Dengan posisi tengkurap di atas sofa, mengenakan kaos oversize dan celana pendek warna krim, Erin mengamati Cutie yang sedang asik menyantap makanannya di bawah-di samping sofa. Beberapa kali dia mengelus gemas pucuk kepala kucing berbulu hitam pekat itu.
"Makan yang banyak, ya, Cutie sayang," ujar Erin dengan nada yang dibuat imut.
Siapa sangka, Erin yang terkesan tegas dan cuek bisa memiliki sisi gemas saat berada di rumah, terlebih saat sedang bersama Cutie.
Lingga yang sedang berada di dapur tersenyum simpul, mengamati sepupunya yang berada di ruang keluarga. Ruangan yang terhubung langsung dengan dapur. Seperti melihat Erin yang manja saat masih kecil dulu, yang kerap merengek pada Lingga jika kebetulan diganggu teman-temannya.
"Ekhem." Rini berdehem, sedikit mendelik ke arah Lingga yang fokus melihat Erin. Tangan kanan cowok itu memegang pisau, hendak mengupas bawang yang tergolek di atas talenan.
"Eh, iya, Tan." Lingga terperanjat, pisau di tangannya nyaris terjatuh.
"Tadi sampai mana?""Baru sampai-kamu yang tiba-tiba bengong ngeliatin Erin sambil senyum-senyum," goda Rini membuat Lingga seketika gelagapan.
"Enggak, Tan, eng-enggak, kok. Siapa yang senyum-senyum," kilah Lingga.
"Pesona gue emang nggak ada duanya, Ngga." Mendengar percakapan mamanya bersama Lingga, dengan kepercayaan diri yang dimiliki, Erin menyahut. Kemudian mengubah posisinya, menopang dagu dengan kedua tangan dan mengerlingkan matanya. Membuat Lingga bergidik, dia harus memutar otak untuk segera berdalih.

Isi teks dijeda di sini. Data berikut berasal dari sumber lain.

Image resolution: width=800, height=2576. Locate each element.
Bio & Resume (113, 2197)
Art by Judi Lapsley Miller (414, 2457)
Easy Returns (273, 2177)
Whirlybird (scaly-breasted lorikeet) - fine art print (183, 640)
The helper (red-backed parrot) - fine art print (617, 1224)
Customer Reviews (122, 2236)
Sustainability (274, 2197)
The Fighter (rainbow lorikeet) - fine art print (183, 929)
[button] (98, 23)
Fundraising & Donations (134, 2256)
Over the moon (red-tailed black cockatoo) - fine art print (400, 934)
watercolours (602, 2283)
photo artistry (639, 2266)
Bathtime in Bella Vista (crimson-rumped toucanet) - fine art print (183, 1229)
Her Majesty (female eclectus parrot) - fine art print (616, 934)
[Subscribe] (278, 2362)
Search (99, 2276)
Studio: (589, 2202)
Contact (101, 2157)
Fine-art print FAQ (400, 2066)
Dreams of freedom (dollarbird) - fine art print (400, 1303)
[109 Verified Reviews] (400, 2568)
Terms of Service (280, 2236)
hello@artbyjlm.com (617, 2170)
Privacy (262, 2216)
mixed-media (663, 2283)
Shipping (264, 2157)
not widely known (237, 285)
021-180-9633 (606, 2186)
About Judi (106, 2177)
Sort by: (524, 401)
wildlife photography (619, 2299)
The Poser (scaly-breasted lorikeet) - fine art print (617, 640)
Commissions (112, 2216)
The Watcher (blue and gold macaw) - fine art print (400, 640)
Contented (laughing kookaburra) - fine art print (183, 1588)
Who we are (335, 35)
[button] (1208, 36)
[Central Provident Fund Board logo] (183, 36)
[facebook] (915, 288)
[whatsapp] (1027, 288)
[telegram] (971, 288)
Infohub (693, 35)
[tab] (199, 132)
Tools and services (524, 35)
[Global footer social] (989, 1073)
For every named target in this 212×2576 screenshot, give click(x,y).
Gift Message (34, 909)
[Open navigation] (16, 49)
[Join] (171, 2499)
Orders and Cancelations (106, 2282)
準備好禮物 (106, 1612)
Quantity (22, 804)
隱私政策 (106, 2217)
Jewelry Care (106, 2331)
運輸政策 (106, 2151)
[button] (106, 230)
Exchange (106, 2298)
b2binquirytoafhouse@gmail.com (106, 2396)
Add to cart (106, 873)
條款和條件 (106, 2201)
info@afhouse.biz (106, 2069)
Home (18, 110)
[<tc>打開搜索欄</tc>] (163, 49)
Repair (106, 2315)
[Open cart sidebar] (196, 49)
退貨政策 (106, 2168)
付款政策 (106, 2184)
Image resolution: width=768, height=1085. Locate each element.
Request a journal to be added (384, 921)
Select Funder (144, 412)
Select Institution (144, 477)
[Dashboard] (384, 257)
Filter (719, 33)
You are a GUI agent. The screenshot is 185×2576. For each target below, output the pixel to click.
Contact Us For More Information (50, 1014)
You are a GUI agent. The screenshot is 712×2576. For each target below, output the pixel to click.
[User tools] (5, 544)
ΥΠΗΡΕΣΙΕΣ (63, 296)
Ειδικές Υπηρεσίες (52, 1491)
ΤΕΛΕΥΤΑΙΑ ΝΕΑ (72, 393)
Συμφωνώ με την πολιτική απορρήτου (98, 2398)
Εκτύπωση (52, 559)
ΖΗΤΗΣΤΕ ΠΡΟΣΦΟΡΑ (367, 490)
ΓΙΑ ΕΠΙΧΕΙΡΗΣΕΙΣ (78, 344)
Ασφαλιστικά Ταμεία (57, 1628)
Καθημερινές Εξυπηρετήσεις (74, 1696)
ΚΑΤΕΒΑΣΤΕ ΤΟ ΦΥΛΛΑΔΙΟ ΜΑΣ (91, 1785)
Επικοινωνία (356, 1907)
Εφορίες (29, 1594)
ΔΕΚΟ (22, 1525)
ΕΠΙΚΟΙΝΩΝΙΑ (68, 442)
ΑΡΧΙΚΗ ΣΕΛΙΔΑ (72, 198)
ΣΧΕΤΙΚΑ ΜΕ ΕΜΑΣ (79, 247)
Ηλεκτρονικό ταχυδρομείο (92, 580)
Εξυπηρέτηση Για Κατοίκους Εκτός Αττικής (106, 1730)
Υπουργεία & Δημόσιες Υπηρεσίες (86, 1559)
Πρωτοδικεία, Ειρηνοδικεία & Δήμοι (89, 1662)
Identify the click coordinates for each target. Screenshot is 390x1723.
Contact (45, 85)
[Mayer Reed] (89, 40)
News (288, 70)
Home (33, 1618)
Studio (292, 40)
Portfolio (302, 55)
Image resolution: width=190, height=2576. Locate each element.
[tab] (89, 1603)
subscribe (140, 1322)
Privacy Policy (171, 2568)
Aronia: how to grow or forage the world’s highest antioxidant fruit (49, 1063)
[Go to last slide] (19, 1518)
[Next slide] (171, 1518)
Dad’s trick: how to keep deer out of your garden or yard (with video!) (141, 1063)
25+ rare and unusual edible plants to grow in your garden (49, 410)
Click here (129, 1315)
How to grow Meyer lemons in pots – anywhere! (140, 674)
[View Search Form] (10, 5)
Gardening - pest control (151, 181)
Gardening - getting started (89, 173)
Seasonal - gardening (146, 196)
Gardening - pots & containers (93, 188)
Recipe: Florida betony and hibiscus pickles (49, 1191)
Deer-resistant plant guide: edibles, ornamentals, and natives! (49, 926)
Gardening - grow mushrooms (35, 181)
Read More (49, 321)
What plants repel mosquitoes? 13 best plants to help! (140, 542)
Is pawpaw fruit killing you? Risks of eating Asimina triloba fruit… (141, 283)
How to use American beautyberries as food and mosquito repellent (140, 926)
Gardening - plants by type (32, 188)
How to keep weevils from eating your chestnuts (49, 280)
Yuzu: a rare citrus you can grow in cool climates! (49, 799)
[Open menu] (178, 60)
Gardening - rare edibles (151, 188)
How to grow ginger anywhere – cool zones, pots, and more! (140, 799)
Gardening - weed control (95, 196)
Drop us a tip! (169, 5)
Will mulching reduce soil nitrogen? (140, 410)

"Siapa juga yang liat lo, orang gue lagi liatin Cutie, kok. Tu-tu." Lingga melebar-lebarkan matanya mengarah pada Cutie, tangannya masih memegang pisau dan juga bawang merah.
"Ya ... ya ...." Erin memutar bola matanya ke atas.
"Udah udah, bertengkar melulu, lama-lama mama jodoh-in juga kalian." Rini menyela sebelum perdebatan keduanya semakin menjalar, dia lantas melipat kedua lengannya di depan dada, sambil menggeleng-geleng tidak habis pikir.
"Dih, ogah banget, Ma."
"Ow ow, jangan dong, Tante." Lingga menggoyangkan telunjuknya. "Kan aku lagi memperjuangkan cinta aku pada seseorang, Tan. Aku yakin, challenge kali ini aku pasti menang," lanjutnya bergairah dengan senyum sumringah.
"Hmm ...." Rini menghela nafas. Sambil memasukkan bahan bumbu yang sudah dipersiapkan ke dalam wadah blender, dia berujar, "Tante jadi penasaran, seperti apa sih orang yang lagi diperjuangin, sampe rela belajar masak rendang gini."
"Dia itu cantik banget, Tan. Putih ... lembut ... feminin-," ucap Lingga dengan penekanan sambil melirik-seolah-olah menyindir ke arah Erin yang saat itu memutar bola matanya malas dan sontak berbalik mengubah posisinya dengan tidur telentang, meninggalkan Cutie yang masih anteng menyantap makannya. "Pokoknya, mirip-mirip es krim vanila deh, Tan." Sembari memerhatikan Rini yang sudah menuang bumbu halus ke dalam wajan, Lingga melanjutkan dengan sedikit cengengesan.
KAMU SEDANG MEMBACA
Cousin Zone [SEDANG REVISI]
Teen FictionPerjuangan Lingga dan Ziyan untuk merebutkan hati Adelin semakin sengit. Berbagai challenge yang diberikan Adelin sudah mereka jalani. Demi memenangkan beberapa challenge, Lingga meminta bantuan sepupunya, Erin. Seiring berjalannya waktu, tanpa dis...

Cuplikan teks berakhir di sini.